Hep ilk aranan biziz. Bir iş düştüğünde, bir sorun çıktığında, bir boşluk oluştuğunda… Çünkü bilirler ki “hayır” demeyiz. Fedakârlık sandığımız şey, çoğu zaman başkalarının konforudur.

Gençken bunu fark etmiyoruz. Koşuyoruz, yetişiyoruz, yük alıyoruz. Ailede sorumluluğu biz taşıyoruz, işte aksayanı biz toparlıyoruz, dost meclisinde herkesin derdini biz dinliyoruz. Ve buna da “seviliyorum” diyoruz.


Oysa hayat yavaş yavaş gerçeği gösteriyor: İnsanlar seni sevdiği kadar değil, sana ihtiyaç duyduğu kadar yanında kalıyor.

Bir gün yoruluyorsun. Bir gün duruyorsun. Bir gün “bu sefer ben yokum” diyorsun. İşte o an değişiyor yüzler.

“Eskisi gibi değilsin” deniyor. “Değiştin” deniyor. “Bize sırtını döndün” deniyor. Oysa değişen sen değilsin. Değişen, artık herkes için iyi olmaman.

Hayatın en net dersi burada gizli: Değer, verdiğin zaman değil; veremediğin anda gördüğün muameleyle ölçülür.


Felsefe bunu yüzyıllar önce söyledi.

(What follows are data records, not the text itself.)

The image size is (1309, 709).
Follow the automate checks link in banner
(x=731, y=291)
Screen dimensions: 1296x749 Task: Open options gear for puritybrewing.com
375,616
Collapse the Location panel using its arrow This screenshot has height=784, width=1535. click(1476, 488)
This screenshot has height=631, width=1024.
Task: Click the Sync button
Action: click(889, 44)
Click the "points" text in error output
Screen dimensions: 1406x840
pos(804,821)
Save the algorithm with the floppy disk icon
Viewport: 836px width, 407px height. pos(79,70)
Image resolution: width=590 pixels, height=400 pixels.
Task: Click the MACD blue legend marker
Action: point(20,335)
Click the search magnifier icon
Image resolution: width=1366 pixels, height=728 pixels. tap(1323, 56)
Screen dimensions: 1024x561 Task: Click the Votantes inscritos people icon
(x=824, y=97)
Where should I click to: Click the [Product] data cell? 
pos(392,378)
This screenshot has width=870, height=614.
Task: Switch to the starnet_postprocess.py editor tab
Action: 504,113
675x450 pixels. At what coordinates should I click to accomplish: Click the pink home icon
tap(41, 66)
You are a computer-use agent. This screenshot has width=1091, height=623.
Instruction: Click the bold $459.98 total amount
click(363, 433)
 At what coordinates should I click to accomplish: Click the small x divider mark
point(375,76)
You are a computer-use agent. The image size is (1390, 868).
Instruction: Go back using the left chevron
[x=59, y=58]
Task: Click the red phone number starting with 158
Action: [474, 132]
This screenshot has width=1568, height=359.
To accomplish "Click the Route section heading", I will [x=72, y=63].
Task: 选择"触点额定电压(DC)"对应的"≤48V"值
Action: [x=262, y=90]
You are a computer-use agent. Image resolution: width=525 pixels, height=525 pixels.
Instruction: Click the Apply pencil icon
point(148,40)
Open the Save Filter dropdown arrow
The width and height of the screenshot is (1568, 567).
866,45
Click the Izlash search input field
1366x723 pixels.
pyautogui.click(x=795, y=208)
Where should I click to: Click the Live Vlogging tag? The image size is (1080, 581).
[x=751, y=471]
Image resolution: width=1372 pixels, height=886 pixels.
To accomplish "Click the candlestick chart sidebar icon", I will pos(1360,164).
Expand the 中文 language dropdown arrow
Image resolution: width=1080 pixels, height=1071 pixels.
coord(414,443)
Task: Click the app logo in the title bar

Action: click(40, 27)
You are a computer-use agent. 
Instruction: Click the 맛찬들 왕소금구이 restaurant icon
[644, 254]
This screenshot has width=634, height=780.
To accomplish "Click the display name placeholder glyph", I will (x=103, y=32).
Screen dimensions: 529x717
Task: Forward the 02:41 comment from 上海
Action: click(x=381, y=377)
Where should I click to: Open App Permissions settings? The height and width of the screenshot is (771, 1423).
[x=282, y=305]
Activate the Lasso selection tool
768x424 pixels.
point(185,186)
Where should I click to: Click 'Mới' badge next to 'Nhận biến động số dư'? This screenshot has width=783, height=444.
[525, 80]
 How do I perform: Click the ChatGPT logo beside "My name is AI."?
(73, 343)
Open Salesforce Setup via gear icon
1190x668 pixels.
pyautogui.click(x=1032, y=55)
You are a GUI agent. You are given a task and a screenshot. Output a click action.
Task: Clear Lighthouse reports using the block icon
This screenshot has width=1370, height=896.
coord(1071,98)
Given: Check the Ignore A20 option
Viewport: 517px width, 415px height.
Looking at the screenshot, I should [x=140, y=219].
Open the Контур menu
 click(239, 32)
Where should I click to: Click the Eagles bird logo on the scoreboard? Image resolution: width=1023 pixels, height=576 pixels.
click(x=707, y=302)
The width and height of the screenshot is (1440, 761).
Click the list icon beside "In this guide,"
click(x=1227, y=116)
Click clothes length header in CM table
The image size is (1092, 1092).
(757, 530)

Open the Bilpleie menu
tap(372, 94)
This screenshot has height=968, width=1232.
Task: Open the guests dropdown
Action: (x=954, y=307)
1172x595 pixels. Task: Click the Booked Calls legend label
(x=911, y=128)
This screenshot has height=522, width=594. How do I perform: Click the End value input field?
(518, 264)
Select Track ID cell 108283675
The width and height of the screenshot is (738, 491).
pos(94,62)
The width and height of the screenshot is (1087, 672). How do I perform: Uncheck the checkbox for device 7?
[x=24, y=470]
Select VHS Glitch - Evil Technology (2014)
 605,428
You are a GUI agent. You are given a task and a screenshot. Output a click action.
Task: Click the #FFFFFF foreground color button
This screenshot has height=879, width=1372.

Aristoteles’in çıkar dostlukları tanımı boşuna değil. Çünkü fedakârlık, doğru elde bir erdemdir; yanlış elde ise bir alışkanlık.

İnsanların bir kısmı seni sen olduğun için değil, iyiliğinden vazgeçemeyeceğini sandığı için sever. Ve herkes için iyi olanlar, en sonunda kendine geç kalır.

Bana gelince… İş hayatım, sosyal çevrem ve siyasi geçmişimle; bugün hâlâ bir karşılığı, hâlâ bir potansiyeli olan bir yerde duruyorum. Yüce Allah izin verdiği sürece de bu böyle olacak.


Bu yüzden ilgi görmeye devam edeceğimi biliyorum. Ama zihnimin bir köşesinde hep aynı soru duracak: Bu ilgi bana mı, yoksa bende gördükleri imkâna mı?

Gerçek sevgi çok daha sade bir yerde durur. İşin düştüğünde değil; işin düşmediğinde de yanında kalabilmektir.

Sana gerçekten değer verenler, senden vazgeçtiğinde değil; durduğunda da kalanlardır.

Hayatın sonunda insan şunu net biçimde anlıyor: Fedakârlık, bilinçli yapılmadığında insanı yüceltmez; yıpratır, tüketir ve sessizce yalnız bırakır.

Tüm iyilikler; hak edene ve koşulsuz sevdiklerimize olsun.